How to promote your brand on a tight budget

Birgit Blain   

Business Operations Food Trends Processing consumer awareness marketing

Many brand owners don’t realize that they're responsible for marketing their products

The formula for a brand’s success starts with the basics: a taste profile and point of difference that are relevant to the target customer; consistent quality and a commitment to food safety; functional packaging that has shelf impact and effectively communicates the brand message; and the right price.


Without these ingredients, getting and keeping listings will be a tough battle.



Many brand owners don’t realize they are responsible for marketing their products to move them off the store shelf into shopping carts. This requires a well-thought-out marketing plan to get the word out to retailers and consumers. The objective is to raise awareness and drive trial and repurchase.


Creative thinking is required to promote a brand on a tight budget. Here are nine simple recommendations.


  • Put the horse before the cart. Before investing time and money in promotions, ensure products are available for purchase.
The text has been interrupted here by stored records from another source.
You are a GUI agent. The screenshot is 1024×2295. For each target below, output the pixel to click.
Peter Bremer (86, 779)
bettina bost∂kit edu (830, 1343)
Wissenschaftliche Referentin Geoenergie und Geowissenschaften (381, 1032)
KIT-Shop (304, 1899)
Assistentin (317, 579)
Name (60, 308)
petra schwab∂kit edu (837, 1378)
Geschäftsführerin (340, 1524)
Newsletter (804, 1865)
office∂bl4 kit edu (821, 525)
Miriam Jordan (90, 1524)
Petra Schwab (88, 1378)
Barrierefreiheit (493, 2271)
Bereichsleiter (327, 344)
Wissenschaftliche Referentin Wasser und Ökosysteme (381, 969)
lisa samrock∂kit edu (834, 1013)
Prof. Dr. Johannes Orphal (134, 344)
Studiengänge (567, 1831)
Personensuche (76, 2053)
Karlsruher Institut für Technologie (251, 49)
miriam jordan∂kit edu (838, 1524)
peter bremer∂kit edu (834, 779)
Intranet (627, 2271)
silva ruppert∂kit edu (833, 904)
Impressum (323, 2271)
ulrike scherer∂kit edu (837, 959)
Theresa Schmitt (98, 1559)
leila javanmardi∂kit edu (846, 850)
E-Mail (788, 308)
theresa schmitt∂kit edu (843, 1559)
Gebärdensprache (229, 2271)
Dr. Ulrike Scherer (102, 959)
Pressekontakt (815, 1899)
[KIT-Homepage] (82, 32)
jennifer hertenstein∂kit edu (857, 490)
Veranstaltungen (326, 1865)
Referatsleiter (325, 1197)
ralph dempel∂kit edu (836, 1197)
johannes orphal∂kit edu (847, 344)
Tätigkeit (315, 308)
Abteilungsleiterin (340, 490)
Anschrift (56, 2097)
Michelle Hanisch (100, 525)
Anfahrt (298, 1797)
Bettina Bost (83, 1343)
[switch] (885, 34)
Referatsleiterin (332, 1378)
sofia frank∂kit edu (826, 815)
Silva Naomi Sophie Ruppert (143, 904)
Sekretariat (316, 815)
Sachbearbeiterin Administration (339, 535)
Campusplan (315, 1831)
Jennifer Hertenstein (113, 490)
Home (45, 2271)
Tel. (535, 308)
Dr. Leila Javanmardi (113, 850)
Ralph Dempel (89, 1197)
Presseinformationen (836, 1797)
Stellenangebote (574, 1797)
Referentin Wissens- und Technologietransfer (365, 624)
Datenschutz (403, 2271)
  • Maximize exposure to buyers. Exhibiting at trade shows is worth the investment to gain exposure to numerous buyers simultaneously, provided it’s done effectively. Partnering with complementary, non-competing brands can reduce the cost. Inquire about government subsidies for trade shows. Shows often have competitions for the best new product, packaging or innovation – a great way to get publicity, especially for winning products.


  • Jump at speaking engagements. Get in front of retailers by speaking at conferences. Many are looking for innovative, on-trend products to meet customer needs and differentiate their offering from competitors. Communicate how you are promoting the brand to drive traffic to their stores.


  • Hone the message. Trying to be all things to all people by making multiple claims confuses consumers. Ask yourself “How does our brand satisfy our customers’ needs better than our competitors?” Distill the message down to the one big reason people need the product.


  • Show the face of the brand. People love a compelling story and meeting the brand owner. No one can tell the story with more passion. Authenticity trumps marketing speak.


  • Build a consumer database. A consumer contact list is like gold. It can be as simple as a spreadsheet. Use it to keep in touch and share valued-added content through enewsletters, blogs and surveys. Understanding areas of interest enables personalization of communications. But ensure they have given permission to be contacted, in compliance with Canada’s Anti-Spam Legislation.


  • A taste is worth a thousand pictures. In-store demos get product into customers’ mouths. It’s also an opportunity to engage with shoppers and gain valuable insights.


  • Support your community. Give target customers a taste by participating in events where they hang out. If they like a product, their first question is “Where can I buy it?” Anticipate the question and broadcast the answer. Note that sample giveaways must meet labelling regulations.


  • Use social media effectively. Although social media is perceived as being “free,” using it effectively to communicate a consistent brand message requires time and resources. A misstep can damage a brand instantly. Develop a social media strategy including goals and objectives. Commit to the platform that is most popular with your target audience. Post relevant, value-added content that aligns with your brand, drafting statements with care. Exploit media coverage to its fullest by sharing it expeditiously.


Never miss an opportunity to promote your brand. Get the buzz going and keep it going. A little ingenuity can stretch a tight budget to raise awareness, drive trial and capture sales.